42. Bölüm(İki Sarhoş)

8.7K 544 105
                                    

Multi süper len :D Hayırlı ramazanlar, iyi okumalar.

***

Ayça'dan...

Genelde bir tıkırtıyla uyanıp yataktan kalkacak bir insan değildim ama gelen sesler beni şüpheye sokmuştu. Korku filmlerindeki gibi ilk aptal kurban olup tıkırtının olduğu yere gitmeyecektim. En azından tek başıma gitmeyecektim. Önce abimi uyandıracaktım sonra da aşağı inecektik. Yatağımdan usulca kalkıp Ada ve Beril'i uyandırmamaya çalışarak üzerlerinden geçtim. Abimin odasına gittim, kapının kolunu aşağı indirip açtım ve kafamı aralıktan çıkarıp içeri göz attım. Ah! Abim ve o muhteşem(!) ayak kokusu! İğrenç! Abimi bildim bileli hep ayağı kokuyordur. Hem de ne kokmak! Burnumu sol elimin baş parmağı ve işaret parmağıyla kapatıp abimin yanına yaklaştım.

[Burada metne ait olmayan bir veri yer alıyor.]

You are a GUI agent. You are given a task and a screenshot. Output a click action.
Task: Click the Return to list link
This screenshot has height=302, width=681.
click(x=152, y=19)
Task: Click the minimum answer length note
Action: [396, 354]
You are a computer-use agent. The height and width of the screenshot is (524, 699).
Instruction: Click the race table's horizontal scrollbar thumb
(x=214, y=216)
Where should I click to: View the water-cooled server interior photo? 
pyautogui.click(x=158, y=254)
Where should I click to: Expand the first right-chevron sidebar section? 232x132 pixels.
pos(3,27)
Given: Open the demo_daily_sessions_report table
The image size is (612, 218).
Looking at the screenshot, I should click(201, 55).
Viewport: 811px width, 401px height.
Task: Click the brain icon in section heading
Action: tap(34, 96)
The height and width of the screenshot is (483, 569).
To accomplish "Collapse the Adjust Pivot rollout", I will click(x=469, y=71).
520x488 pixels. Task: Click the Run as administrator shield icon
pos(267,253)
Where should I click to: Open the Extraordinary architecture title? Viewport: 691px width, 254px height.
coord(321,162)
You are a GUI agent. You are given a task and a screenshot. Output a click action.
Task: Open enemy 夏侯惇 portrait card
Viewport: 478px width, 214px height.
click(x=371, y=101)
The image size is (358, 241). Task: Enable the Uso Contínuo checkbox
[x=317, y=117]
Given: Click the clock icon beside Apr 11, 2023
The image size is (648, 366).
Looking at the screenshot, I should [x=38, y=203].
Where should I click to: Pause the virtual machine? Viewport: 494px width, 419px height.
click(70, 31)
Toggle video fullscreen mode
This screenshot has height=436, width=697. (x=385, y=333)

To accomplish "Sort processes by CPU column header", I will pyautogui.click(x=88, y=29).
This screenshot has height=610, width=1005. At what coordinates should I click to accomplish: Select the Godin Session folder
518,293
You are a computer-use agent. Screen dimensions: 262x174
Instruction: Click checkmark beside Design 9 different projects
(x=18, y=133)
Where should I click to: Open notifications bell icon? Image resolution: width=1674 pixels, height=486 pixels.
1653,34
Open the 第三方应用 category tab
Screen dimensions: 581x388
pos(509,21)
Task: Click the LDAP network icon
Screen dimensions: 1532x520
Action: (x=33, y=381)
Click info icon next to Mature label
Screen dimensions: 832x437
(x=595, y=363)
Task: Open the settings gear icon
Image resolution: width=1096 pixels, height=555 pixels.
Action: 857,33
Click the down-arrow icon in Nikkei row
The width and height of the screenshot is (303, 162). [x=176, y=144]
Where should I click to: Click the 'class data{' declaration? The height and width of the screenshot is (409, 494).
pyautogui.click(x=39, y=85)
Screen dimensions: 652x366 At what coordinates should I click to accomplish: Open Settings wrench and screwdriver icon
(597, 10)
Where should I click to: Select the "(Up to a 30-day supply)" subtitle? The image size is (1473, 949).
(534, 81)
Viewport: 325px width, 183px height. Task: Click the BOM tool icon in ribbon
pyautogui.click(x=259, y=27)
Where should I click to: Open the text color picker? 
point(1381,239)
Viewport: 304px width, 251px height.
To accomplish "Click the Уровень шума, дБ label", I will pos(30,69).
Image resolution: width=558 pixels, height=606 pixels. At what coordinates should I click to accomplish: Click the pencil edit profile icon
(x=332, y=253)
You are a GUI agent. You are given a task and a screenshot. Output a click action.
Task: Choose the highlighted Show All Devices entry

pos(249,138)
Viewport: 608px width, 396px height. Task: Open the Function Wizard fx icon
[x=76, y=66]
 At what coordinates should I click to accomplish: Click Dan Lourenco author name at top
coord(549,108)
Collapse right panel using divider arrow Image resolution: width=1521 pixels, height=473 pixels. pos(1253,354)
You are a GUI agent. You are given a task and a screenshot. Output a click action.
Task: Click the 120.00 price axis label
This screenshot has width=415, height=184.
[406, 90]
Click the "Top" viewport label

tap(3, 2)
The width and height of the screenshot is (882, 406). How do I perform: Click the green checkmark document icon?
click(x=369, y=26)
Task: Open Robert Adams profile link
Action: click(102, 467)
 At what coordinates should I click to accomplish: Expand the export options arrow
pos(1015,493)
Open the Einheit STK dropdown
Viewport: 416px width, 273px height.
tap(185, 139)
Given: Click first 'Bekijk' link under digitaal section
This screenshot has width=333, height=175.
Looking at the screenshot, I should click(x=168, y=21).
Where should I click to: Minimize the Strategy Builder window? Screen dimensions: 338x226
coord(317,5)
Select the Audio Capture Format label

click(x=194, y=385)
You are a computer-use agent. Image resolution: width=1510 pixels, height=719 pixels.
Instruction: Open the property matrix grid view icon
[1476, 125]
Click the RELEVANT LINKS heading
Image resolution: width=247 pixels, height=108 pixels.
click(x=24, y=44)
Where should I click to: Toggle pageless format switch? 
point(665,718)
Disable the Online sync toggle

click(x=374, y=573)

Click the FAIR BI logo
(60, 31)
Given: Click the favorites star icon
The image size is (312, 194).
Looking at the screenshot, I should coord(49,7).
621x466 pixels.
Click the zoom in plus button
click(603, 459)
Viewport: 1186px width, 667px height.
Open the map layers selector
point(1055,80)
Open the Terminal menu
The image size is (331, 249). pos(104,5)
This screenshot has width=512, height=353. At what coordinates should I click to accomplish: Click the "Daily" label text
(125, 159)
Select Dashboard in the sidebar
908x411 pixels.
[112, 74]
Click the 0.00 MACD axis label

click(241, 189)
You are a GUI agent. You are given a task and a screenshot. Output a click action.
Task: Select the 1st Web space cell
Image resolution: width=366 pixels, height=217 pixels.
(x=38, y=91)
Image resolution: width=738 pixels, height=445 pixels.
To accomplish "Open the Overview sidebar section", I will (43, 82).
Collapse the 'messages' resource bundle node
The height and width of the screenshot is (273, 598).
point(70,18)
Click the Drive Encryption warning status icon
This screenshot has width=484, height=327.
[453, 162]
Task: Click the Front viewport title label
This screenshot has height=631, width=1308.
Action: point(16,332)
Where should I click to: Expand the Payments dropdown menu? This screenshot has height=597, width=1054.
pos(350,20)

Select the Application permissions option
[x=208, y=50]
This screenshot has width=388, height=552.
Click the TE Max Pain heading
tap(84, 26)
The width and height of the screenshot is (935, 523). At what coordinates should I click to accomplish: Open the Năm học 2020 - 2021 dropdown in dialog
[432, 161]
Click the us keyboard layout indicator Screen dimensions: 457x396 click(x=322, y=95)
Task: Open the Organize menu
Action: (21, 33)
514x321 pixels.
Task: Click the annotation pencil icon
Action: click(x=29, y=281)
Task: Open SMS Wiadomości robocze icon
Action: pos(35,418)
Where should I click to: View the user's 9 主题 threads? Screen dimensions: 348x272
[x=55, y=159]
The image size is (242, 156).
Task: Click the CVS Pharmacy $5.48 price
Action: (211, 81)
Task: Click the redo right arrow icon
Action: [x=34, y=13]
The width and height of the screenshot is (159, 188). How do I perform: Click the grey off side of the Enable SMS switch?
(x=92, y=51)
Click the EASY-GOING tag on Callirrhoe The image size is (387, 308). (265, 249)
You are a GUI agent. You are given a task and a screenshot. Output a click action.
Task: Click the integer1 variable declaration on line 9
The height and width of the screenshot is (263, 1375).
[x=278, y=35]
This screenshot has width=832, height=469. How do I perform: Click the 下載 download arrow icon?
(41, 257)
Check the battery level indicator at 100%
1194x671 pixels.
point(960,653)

"Abi!"  Birkaç saniye onu sarsarak uyandırmaya çalışmamın ardından gözlerini kısık bir şekilde aralayıp bana baktı.

"Ne var Ayça? Uykuda bile rahat bırakmıyorsun!"  Söylene söylene gözlerini ovuşturdu.

"Aşağıdan ses geliyor. İnip bir bakalım." dedim kolundan tutup kaldırmaya çalışırken. Kolunu bıraktırıp yatakta oturur vaziyete geçti.

"Paronayaksın kızım sen. Allah bilir hiçbir şey yoktur. Boşu boşuna aşağı indireceksin beni."

"Söylenme be! Ses duydum diyorum!"
Fısıldarken sesimi ne kadar yükseltebiliyorsam yükseltmiştim.

"İyi iyi. Uyandım bir kere zaten. Gidip bir bakalım, hadi."

Ayağa kalkıp benimle beraber kapıya yöneldi. Uykusundan daha uyanamamışcasına esnedikten sonra uyku mahmurluğuyla kapıya çarptı.

"Önce benim kapıyı açmam, sonra da açılan kapıda görünen hole çıkmamız gerekiyor. Kapının içinden geçme teknolojisine henüz ulaşamadık. Yakında onu da yapar bir gavurun evladı." dedim bilmiş bilmiş.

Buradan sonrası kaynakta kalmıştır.